Experts say when it comes to pruning, January is the most favorable month in which to do it. That’s because it needs to be done before new growth starts popping out. If you prune too late, you may end up stunting the rose’s growth and hurting its chances to bloom.
It’s a delicate balance in coastal California, because roses often never completely go dormant, as they do in colder parts of the country. Our temperatures rarely dip below 30 degrees. Sometimes roses don’t appear as though they’ve entered dormancy at all.
Nevertheless, if you prune, January is probably your safest bet. This is usually when coastal California will get its coldest temperatures of the year. The weather often starts warming in February and new growth can be quite rapid at that point.
And yes, most roses do better after being pruned. Cutting away the dead growth and excess canes will enhance the beauty of the plant as well as its health. Pruning encourages strong new growth as well as improving air circulation throughout the plant, which can help curtail the fungal diseases that some roses are subject to.
Gardeners should arm themselves with a pair of long, thick garden gloves, a bypass pruner and a long-handled lopper or hand saw. The gloves are to prevent thorn pricks, while the lopper or hand saw will help you with stubborn canes. The bypass pruner is for more precise work. Also handy are a small rake to clean up debris.
Your tools should be sharp and clean for efficient cutting. If you go to buy a new tool, check for ergonomic features such as padded handles that will make the chore easier on your hands.

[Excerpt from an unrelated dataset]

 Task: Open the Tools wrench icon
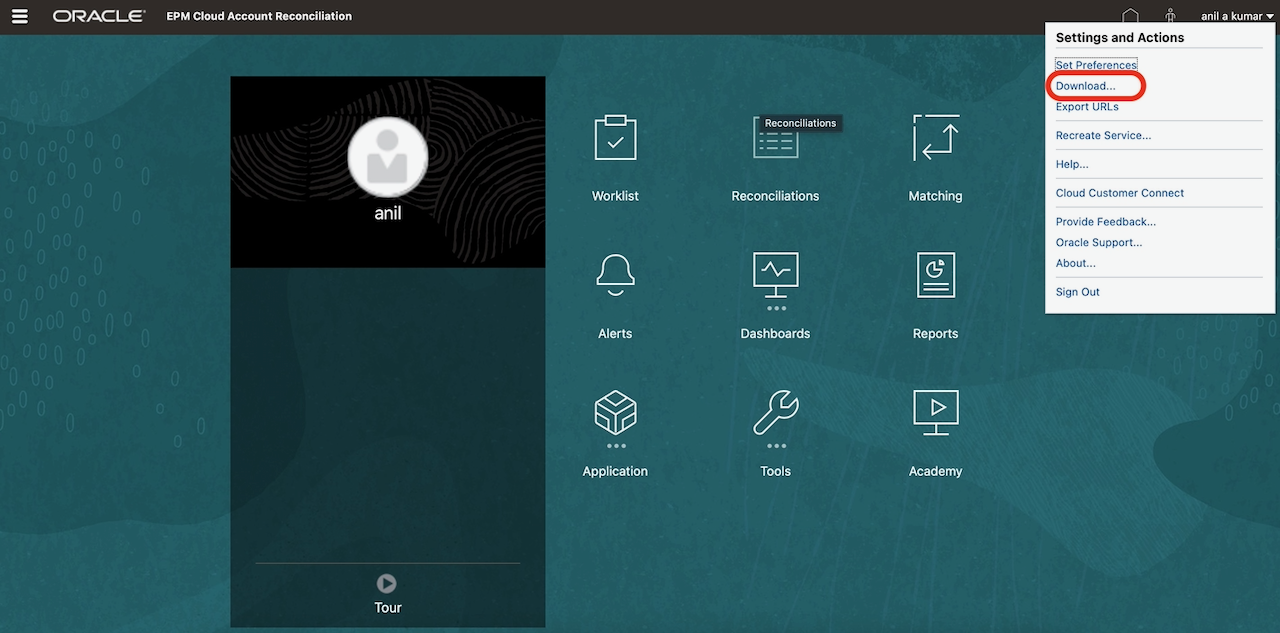[x=775, y=412]
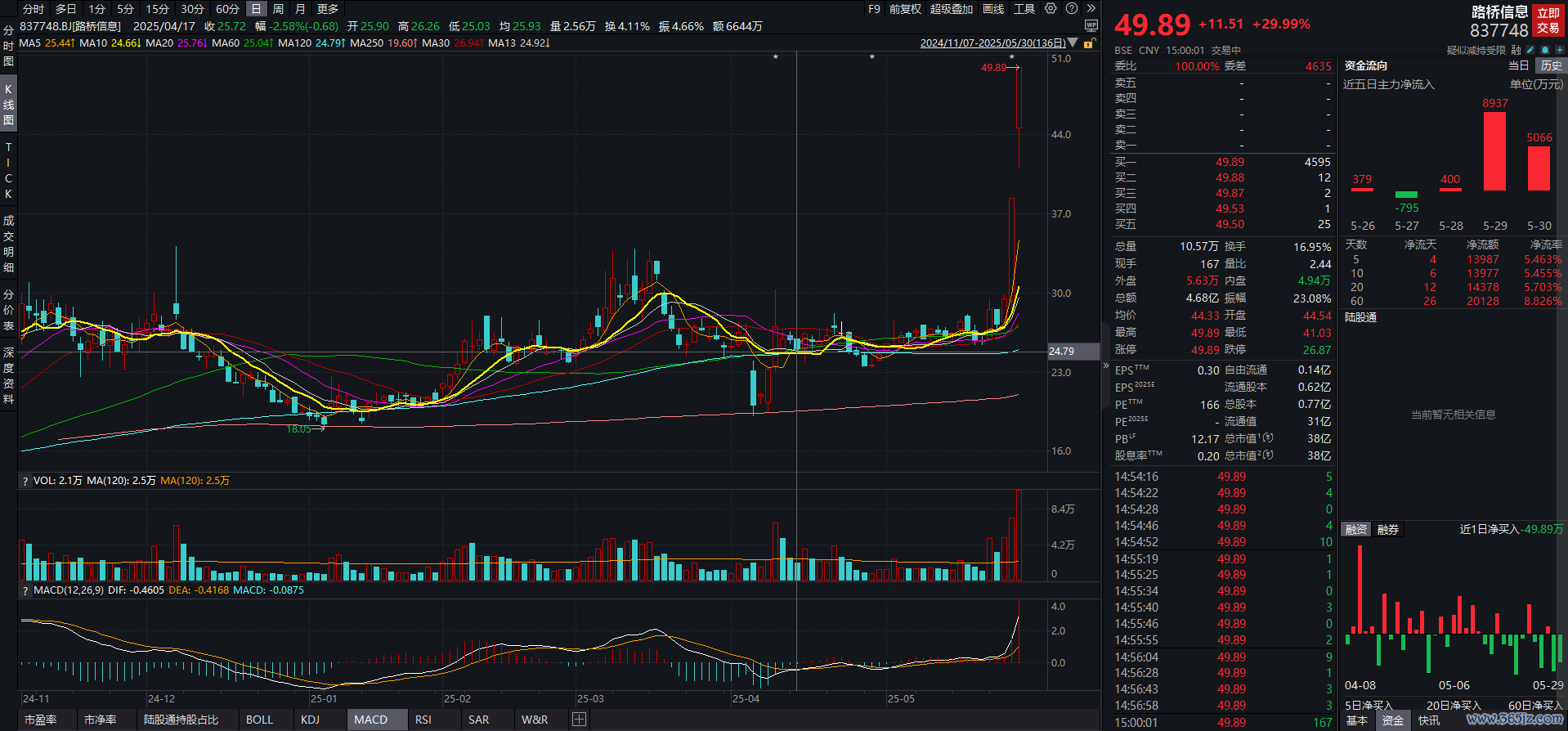The width and height of the screenshot is (1568, 731).
Task: Add stock to watchlist with plus icon
Action: [x=1559, y=50]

Modern roses like hybrid teas, grandifloras and floribundas should be cut back by about half their height. Cuts should be made at a 45-degree angle just above a bud whenever possible.
Also, pay attention to the shape of the rosebush. Unless it is trained into a tree, you will want to make it into an open vase shape, cutting out any canes in the center or those that are crossing. Also eliminate any dead, broken, weak or diseased stems or leaves.

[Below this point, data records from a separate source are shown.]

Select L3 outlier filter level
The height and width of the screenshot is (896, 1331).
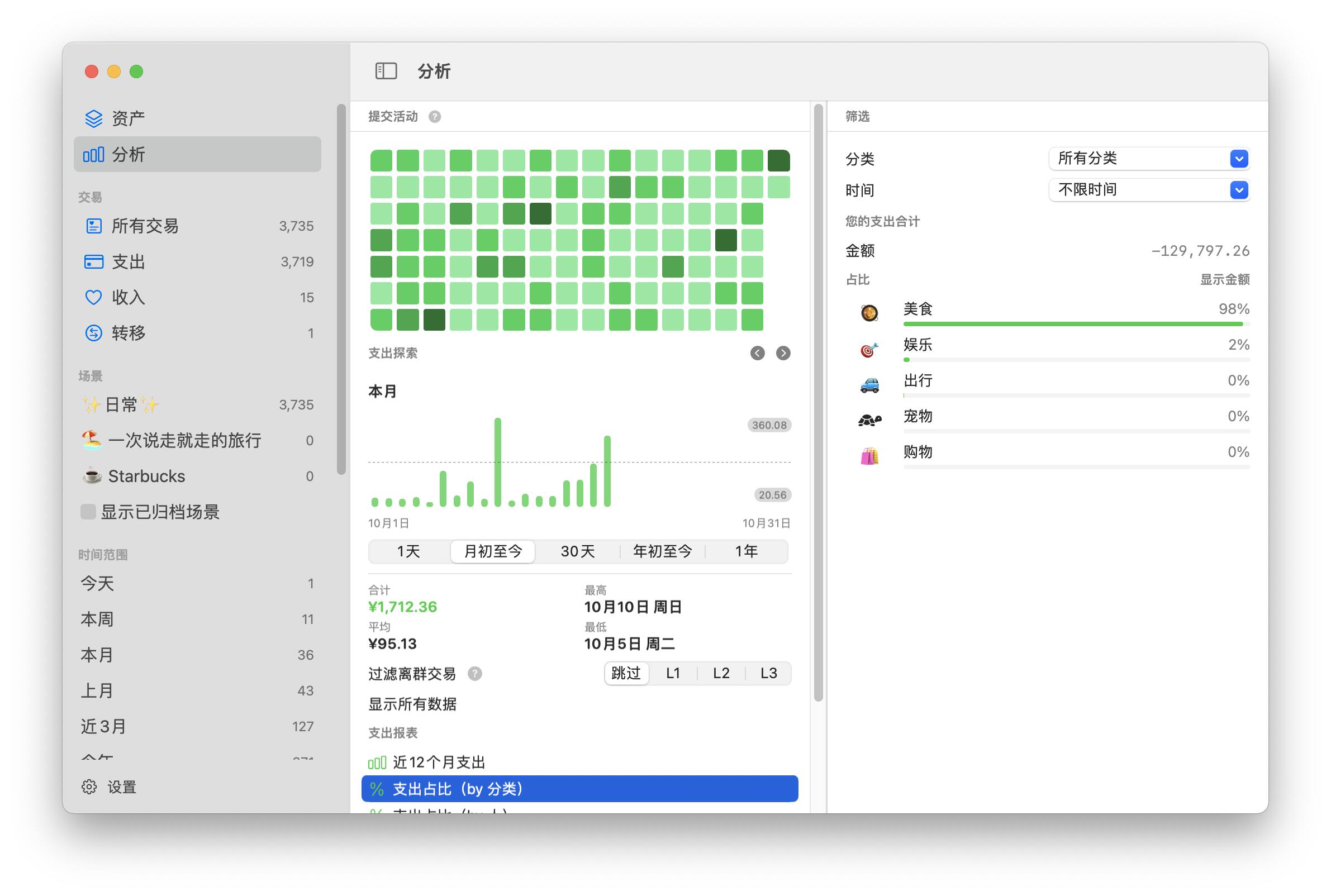(x=768, y=673)
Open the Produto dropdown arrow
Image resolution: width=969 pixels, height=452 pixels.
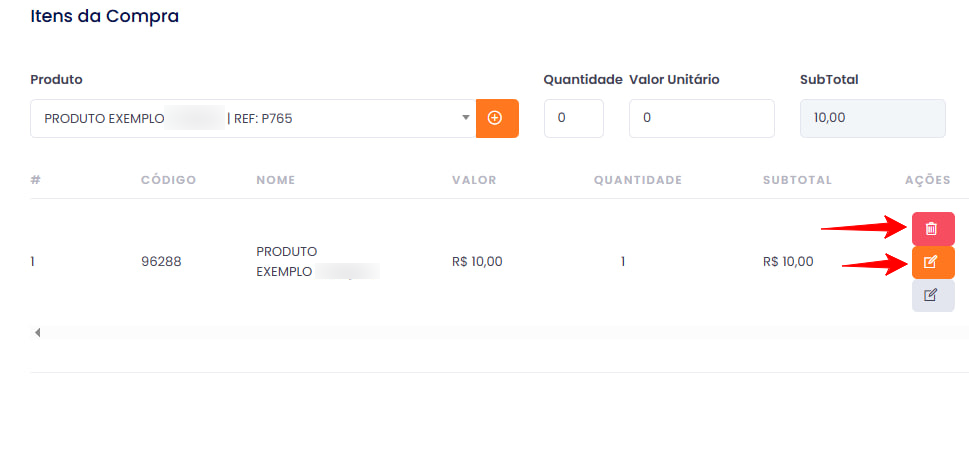[466, 117]
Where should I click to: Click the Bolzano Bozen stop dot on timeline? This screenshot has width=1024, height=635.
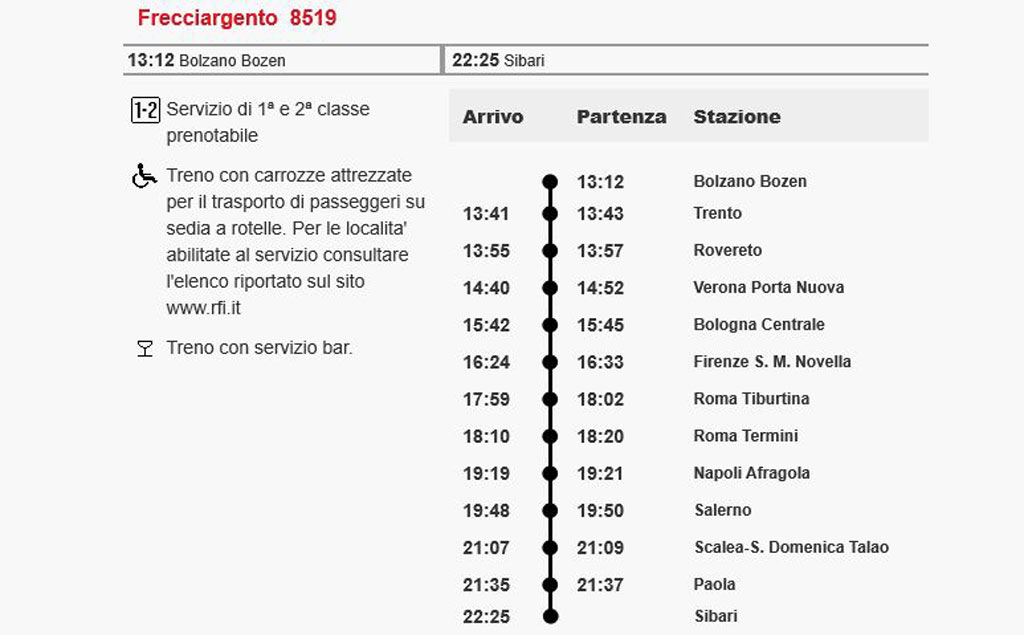551,182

Your rose will look a bit bare when you are finished, but rest assured, it will grow quite quickly given a few warm days.
Other rose varieties need more specialized care. Old rose varieties don’t need to be pruned, except for shaping. Ramblers, climbers, repeat bloomers, Bourbons and Portlands should be pruned lightly to remove dead wood and can be pruned more thoroughly after their first bloom.
Be sure to pick up what you’ve cut off and dispose of it appropriately. This removes any source of potential disease, as well as dangerous thorns.
If you have a question about pruning or what should be done to your particular roses, contact your local nursery professional or rose society chapter.